The perils of monetary policy and its discontents

Excessive criticism could harm stabilisation policy

The long-awaited return to greater price stability is underway. Politicians, economists and analysts have understandably turned their focus to monetary policy in recent years, which has received withering critique from many angles.

In a recent Republican presidential candidate debate, Florida’s Governor Ron DeSantis declared: ‘I’m also going to rein in the Federal Reserve. They have helped create with their reckless monetary policy what we have faced since the Covid-19 pandemic… They botched it… The Fed should focus on stable prices. They are not an economic central planner for the American people.’

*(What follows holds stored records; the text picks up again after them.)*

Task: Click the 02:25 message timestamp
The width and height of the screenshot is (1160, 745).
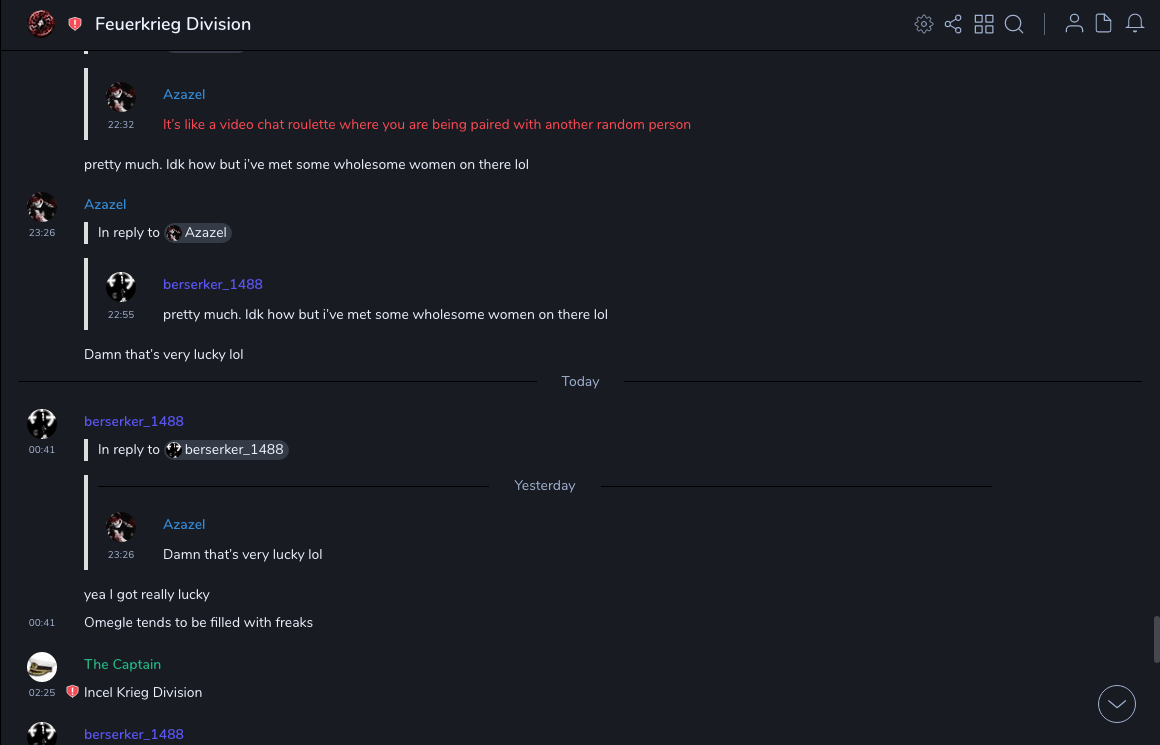Action: pos(42,692)
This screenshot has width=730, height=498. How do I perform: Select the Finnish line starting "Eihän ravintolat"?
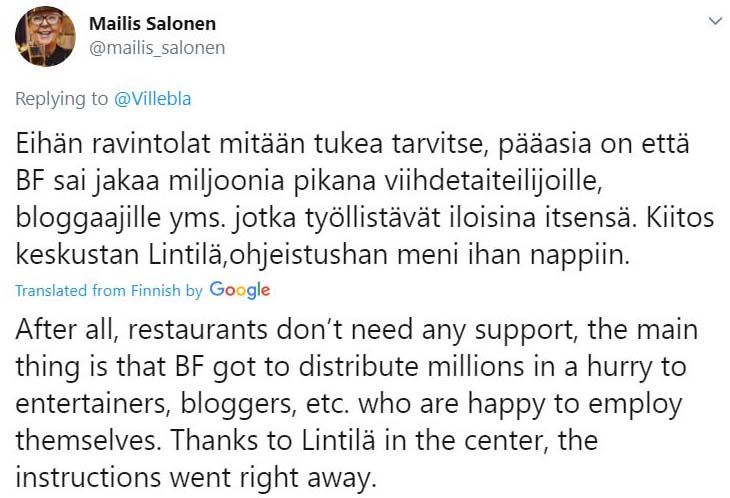(352, 144)
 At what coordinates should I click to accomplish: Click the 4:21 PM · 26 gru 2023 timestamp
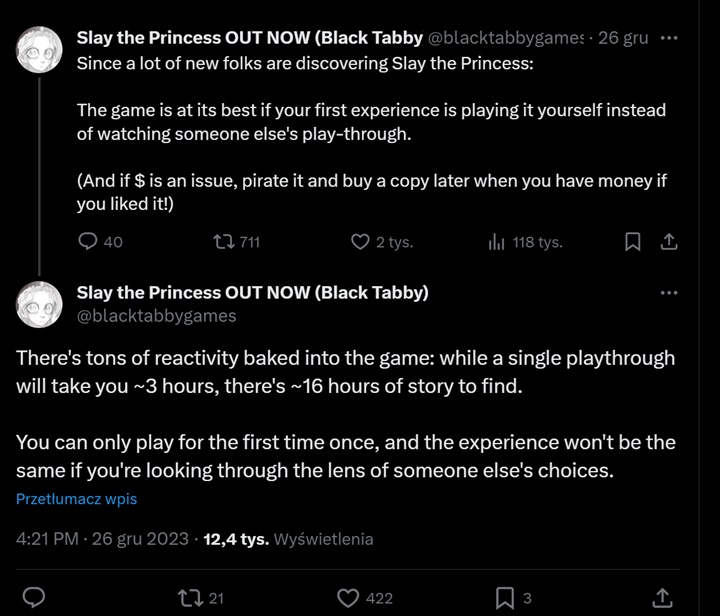(102, 539)
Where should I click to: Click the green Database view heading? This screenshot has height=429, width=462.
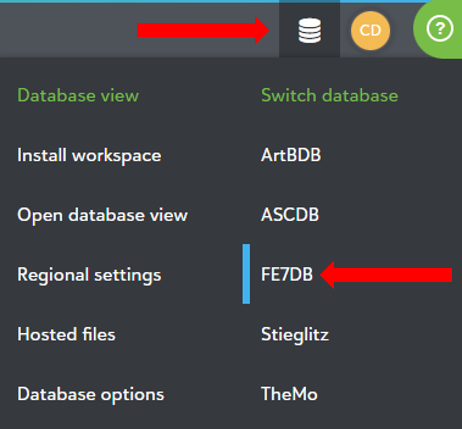pyautogui.click(x=78, y=95)
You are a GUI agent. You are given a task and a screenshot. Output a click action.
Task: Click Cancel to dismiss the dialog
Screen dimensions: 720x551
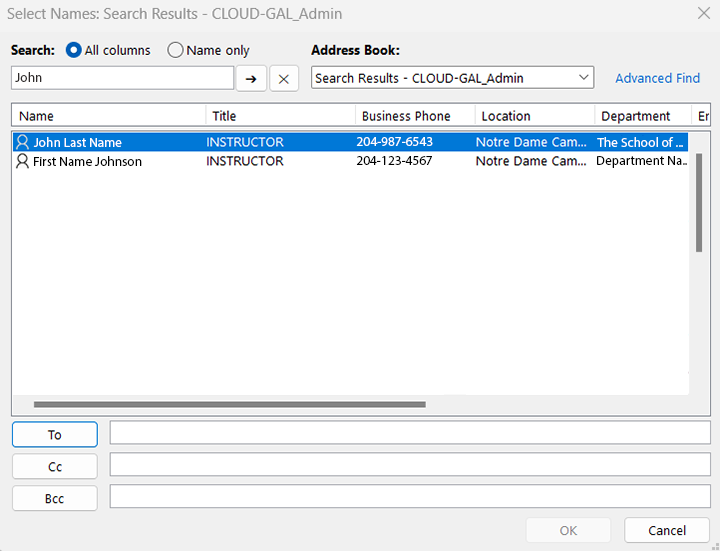(x=667, y=530)
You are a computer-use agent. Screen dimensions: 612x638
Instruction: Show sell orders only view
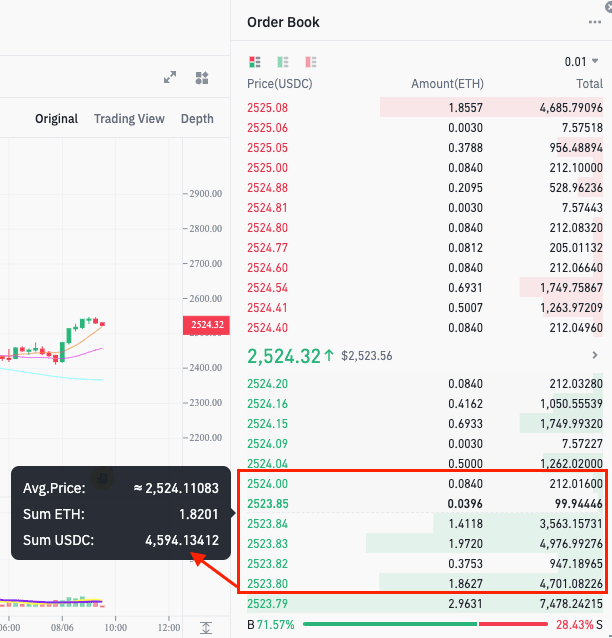(310, 62)
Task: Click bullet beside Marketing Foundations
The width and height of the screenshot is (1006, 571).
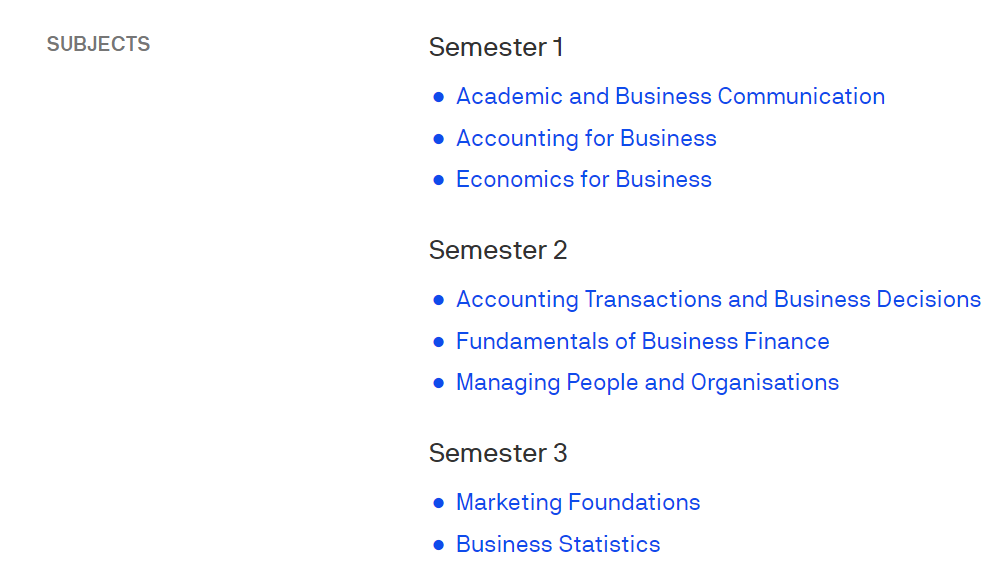Action: (439, 503)
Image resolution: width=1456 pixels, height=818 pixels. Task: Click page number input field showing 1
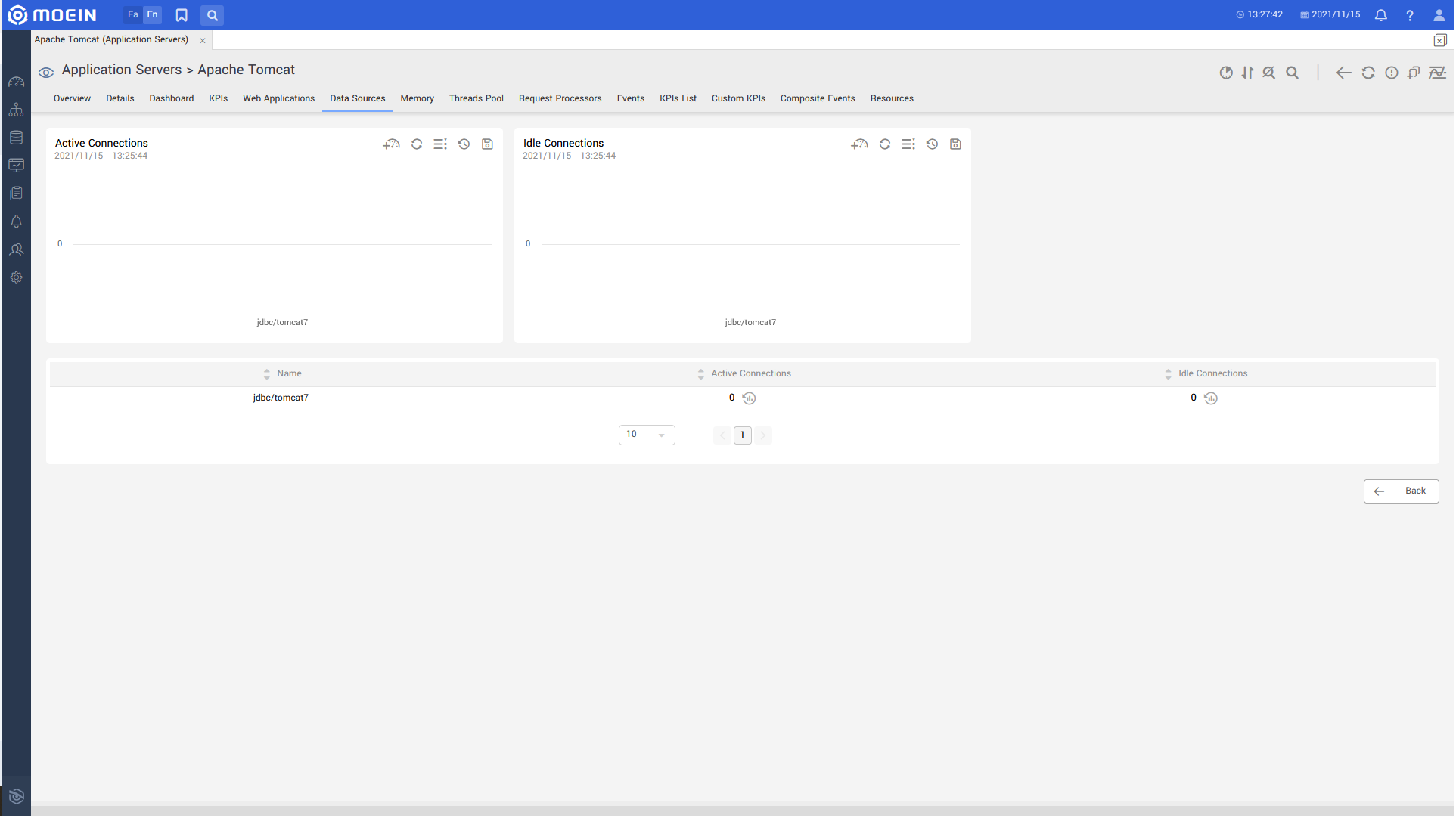pos(743,434)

Other critiques abound. Central banks let inflation get out of hand, necessitating the shift to painful steep rate hikes. Recent central bank portfolio losses represent a fiscal burden and demonstrate the lack of wisdom in deploying quantitative easing and accommodative monetary policy. Monetary and fiscal policies overlap and governments should coordinate the two. Central bankers are unelected, lacking accountability.

Many of these critiques contain elements of truth, but they often reflect complaints rather than solutions. Though debate will hopefully stimulate reviews of where central banks went wrong and how monetary policy frameworks might be improved, societies must guard against unbounded complaints harming stabilisation policy and public welfare.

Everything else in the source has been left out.